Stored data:
-- Opening Marker --
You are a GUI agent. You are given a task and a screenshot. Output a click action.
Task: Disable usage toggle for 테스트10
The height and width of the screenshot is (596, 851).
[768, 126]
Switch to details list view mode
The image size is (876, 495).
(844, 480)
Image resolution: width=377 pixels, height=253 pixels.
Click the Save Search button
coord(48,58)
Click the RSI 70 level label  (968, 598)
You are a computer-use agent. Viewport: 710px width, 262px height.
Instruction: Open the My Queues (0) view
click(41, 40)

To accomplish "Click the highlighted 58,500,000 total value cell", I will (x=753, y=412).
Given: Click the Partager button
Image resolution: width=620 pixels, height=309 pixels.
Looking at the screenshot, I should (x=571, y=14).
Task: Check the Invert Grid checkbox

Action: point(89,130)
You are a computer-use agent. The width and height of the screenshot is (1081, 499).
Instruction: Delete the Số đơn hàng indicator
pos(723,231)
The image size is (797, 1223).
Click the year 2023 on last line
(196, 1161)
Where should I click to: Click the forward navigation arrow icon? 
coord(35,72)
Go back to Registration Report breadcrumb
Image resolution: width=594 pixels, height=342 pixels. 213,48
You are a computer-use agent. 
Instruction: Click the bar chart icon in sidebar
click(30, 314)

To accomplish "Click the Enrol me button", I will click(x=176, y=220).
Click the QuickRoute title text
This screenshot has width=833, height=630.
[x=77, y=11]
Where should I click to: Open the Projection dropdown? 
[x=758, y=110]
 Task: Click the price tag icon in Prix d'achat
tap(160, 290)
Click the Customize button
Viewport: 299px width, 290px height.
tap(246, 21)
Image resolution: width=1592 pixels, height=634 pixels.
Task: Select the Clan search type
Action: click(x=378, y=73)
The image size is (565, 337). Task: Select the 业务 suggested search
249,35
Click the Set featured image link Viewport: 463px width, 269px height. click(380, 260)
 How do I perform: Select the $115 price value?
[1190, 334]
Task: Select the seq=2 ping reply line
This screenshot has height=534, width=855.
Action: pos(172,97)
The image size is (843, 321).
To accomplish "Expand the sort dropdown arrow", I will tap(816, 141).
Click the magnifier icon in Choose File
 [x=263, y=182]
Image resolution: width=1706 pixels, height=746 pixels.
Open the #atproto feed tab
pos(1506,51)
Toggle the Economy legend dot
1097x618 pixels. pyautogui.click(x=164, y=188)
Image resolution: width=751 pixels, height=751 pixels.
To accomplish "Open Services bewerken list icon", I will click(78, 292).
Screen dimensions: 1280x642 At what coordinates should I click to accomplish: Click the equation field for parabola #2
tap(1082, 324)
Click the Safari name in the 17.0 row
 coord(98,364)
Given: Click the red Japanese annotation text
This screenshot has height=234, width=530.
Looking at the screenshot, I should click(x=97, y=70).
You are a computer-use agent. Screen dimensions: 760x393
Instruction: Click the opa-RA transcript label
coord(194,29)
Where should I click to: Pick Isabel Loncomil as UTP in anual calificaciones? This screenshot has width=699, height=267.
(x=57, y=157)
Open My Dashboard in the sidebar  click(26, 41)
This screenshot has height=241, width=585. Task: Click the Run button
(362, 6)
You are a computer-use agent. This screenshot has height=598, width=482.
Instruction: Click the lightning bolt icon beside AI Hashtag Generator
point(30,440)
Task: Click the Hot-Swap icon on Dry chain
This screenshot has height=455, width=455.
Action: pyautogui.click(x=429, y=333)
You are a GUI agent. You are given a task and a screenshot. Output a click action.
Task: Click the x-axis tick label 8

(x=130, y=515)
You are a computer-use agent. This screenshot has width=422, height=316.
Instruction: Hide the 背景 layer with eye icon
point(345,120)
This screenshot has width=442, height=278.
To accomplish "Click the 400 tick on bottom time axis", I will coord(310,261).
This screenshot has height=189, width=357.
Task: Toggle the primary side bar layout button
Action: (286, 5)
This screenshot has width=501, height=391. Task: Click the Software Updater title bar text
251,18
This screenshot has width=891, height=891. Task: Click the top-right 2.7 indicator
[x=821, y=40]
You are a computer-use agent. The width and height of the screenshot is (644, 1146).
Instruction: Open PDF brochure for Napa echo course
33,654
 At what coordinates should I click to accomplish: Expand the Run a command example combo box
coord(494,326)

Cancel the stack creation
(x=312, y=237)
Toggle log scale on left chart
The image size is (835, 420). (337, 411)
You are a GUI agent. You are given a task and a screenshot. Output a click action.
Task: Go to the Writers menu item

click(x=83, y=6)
-- Closing Marker --
◆ **WORK ORDER**
Going through the entries, return every line holding the word "list".

◆ **SOLUTION**
Switch to details list view mode
To accomplish "Open Services bewerken list icon", I will click(78, 292).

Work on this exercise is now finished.